Unitary councils have 'manifestly failed' on diversity

By Laura Sharman | 05 October 2017

Not a single chief executive officer at 50 unitary councils comes from a black, Asian or minority ethnic (BAME) background, new research has revealed today.

The analysis by recruitment firm Green Park and campaigners Operation Black Vote (OBV) also found that only 4% of the leaders of unitary councils are from ethnic minority backgrounds, with only nine women in the same position.

It said the findings showed unitary authorities had ‘manifestly failed’ to ensure there is equal representation from women and those of an ethnic minority background in positions of power.

Chief executive officer of Green Park, Raj Tulsiani, said: ‘The findings serve to underline the reasons why political leaders are being confronted with a steady erosion of public trust in institutions.

‘For many, the absence of diversity in local government leadership is a clear signal that institutions don’t understand the need to modernise to reflect their constituents.

‘The upper echelons of leadership within England’s unitary authorities in no way resemble the diverse backgrounds of the residents and it simply isn’t acceptable.’

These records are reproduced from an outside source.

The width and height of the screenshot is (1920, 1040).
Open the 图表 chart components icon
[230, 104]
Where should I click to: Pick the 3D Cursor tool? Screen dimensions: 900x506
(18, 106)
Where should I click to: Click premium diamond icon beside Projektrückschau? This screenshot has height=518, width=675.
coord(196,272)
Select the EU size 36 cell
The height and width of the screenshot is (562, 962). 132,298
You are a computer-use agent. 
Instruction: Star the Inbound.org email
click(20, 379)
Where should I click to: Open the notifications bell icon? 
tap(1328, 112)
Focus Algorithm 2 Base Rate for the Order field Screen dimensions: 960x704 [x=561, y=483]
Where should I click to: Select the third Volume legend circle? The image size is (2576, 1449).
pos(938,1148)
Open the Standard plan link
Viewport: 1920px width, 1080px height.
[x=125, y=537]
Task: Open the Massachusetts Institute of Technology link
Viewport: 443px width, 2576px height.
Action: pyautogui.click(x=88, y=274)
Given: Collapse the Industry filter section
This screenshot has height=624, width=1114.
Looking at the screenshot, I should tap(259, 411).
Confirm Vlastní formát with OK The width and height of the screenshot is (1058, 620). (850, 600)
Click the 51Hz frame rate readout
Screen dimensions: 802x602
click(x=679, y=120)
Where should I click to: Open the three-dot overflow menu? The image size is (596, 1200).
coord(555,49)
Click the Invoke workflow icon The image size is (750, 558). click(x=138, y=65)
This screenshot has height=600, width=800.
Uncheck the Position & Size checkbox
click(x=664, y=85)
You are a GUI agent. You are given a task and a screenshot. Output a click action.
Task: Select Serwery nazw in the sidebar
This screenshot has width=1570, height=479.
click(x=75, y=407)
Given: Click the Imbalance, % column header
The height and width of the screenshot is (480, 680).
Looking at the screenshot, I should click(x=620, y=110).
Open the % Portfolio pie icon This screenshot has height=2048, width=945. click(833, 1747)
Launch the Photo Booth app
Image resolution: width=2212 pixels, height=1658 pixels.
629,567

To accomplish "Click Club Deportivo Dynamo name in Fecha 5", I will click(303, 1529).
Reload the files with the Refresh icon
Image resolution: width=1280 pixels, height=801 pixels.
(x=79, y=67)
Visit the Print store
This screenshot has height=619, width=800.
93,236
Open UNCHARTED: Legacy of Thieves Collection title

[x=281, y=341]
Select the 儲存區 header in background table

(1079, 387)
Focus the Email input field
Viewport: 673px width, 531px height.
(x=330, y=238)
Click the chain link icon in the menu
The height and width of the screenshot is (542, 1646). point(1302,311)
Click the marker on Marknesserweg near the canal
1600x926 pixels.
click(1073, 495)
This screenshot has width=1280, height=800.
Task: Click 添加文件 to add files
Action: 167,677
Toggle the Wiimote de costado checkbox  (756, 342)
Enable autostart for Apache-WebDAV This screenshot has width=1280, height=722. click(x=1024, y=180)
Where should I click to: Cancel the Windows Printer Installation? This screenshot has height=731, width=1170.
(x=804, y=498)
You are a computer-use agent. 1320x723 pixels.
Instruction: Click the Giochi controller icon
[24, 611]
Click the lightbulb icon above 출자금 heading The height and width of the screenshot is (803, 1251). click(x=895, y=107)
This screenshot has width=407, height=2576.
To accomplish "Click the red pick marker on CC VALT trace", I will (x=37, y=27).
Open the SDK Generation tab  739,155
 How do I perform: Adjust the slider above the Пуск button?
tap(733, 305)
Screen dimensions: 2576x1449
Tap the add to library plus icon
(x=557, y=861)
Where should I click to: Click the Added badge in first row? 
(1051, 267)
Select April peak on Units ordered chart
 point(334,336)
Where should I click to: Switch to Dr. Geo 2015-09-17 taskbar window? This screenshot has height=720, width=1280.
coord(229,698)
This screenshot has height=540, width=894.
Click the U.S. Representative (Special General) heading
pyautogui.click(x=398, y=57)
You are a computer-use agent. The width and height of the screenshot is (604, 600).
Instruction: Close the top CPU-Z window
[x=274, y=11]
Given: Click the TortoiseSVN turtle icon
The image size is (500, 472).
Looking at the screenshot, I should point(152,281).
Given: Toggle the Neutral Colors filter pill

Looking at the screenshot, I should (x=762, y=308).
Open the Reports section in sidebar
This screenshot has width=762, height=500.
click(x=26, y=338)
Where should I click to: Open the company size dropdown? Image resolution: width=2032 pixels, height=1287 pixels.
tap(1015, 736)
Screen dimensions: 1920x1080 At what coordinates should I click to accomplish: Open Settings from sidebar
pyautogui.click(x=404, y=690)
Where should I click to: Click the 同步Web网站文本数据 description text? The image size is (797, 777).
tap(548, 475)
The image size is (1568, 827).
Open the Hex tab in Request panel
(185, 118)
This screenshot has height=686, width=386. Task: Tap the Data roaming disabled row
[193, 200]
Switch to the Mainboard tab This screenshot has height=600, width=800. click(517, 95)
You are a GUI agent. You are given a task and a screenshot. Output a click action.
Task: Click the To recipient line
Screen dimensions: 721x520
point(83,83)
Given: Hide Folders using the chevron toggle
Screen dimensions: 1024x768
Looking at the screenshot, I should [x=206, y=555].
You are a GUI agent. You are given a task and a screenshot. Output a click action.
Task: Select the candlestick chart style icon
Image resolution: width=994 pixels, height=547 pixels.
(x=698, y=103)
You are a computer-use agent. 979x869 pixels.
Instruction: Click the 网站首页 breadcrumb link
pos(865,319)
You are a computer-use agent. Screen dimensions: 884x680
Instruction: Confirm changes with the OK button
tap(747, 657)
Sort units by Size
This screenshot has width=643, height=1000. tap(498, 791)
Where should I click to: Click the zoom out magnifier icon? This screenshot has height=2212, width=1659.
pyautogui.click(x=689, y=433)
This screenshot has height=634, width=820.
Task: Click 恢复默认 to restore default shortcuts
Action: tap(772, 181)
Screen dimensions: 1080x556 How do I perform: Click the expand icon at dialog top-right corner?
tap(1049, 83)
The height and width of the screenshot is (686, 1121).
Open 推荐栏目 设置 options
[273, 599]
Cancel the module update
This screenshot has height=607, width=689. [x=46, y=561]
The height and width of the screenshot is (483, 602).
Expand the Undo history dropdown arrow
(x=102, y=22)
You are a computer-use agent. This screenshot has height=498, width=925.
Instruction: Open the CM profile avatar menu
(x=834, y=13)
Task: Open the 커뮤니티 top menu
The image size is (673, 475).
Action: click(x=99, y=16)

Director of OBV, Simon Woolley, added: ‘The findings are deeply troubling: public institutions like unitary authorities would be immeasurably more effective with a greater diversity of views to serve our increasingly multifaceted, multicultural society.

‘By honestly recognising the challenge and effectively dealing with it, we will massively unleash potential talent which would benefit every aspect of our society.’